»»
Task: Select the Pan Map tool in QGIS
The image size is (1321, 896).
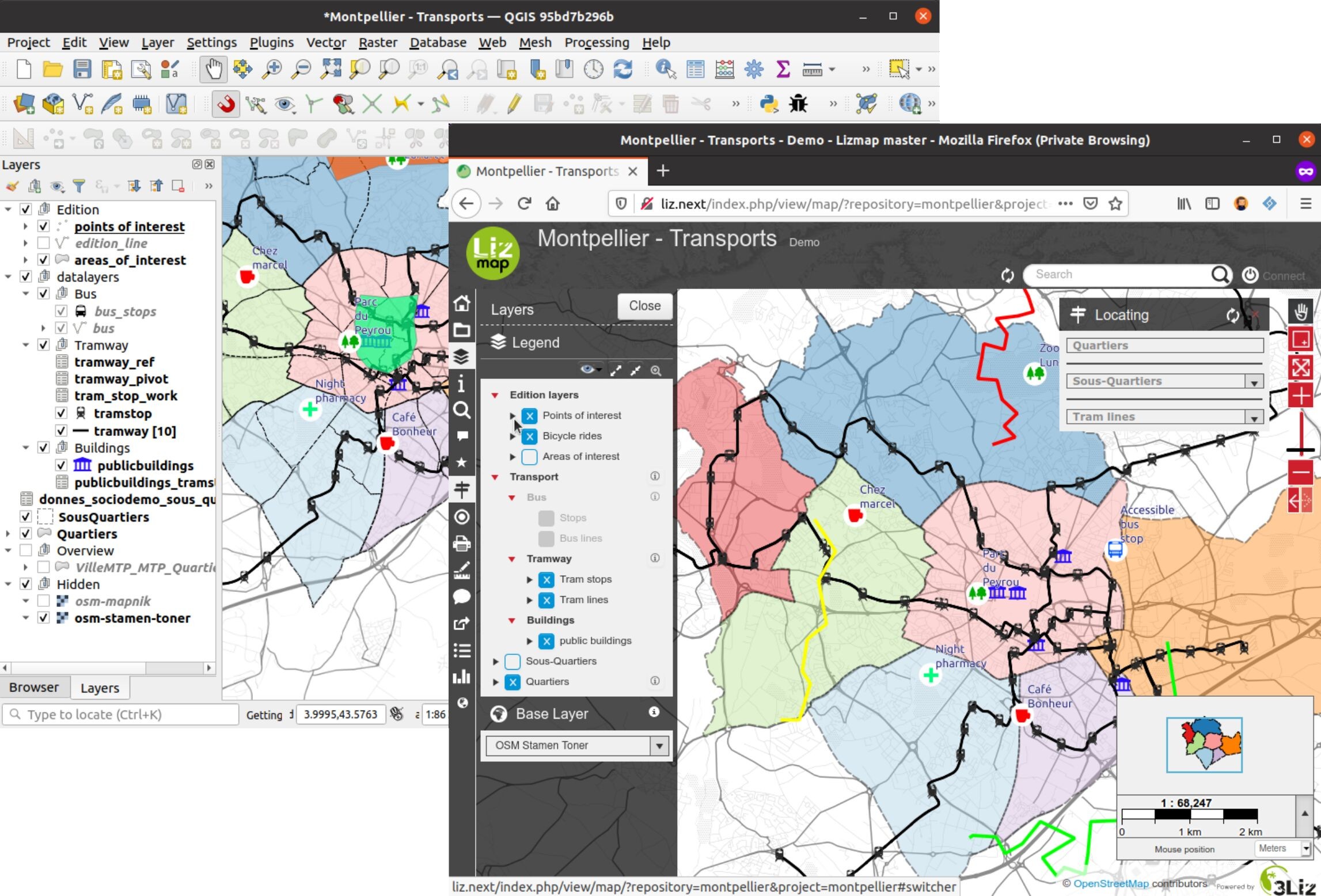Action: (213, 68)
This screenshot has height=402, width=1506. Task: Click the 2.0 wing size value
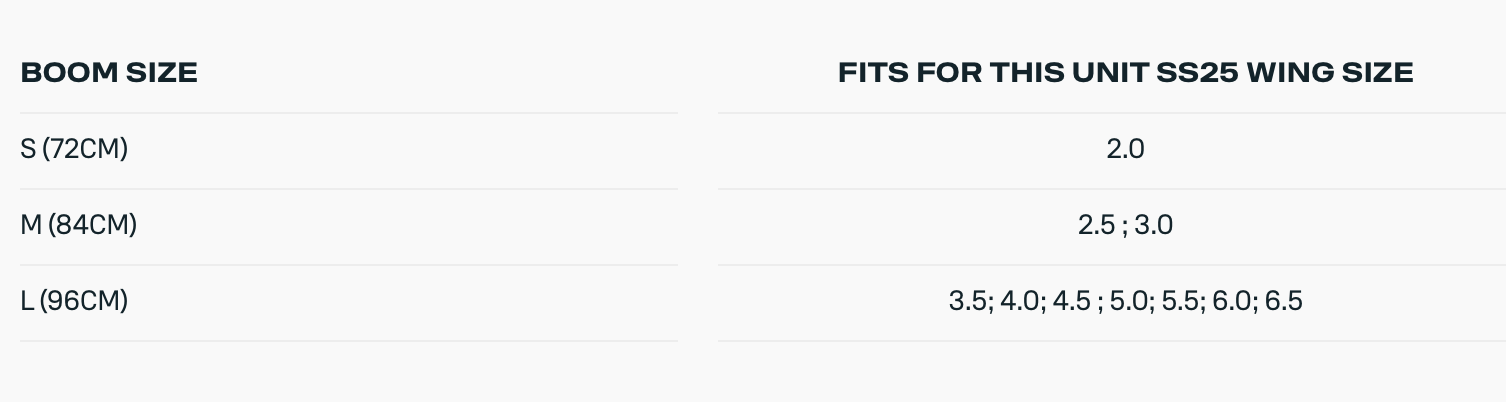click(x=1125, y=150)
««
**Task statement:** From the first record to the last, print everything again exactly, without pictures.

**Output below:**
Task: Select the Pan Map tool in QGIS
The image size is (1321, 896).
Action: (213, 68)
This screenshot has height=402, width=1506. Task: Click the 2.0 wing size value
click(x=1125, y=150)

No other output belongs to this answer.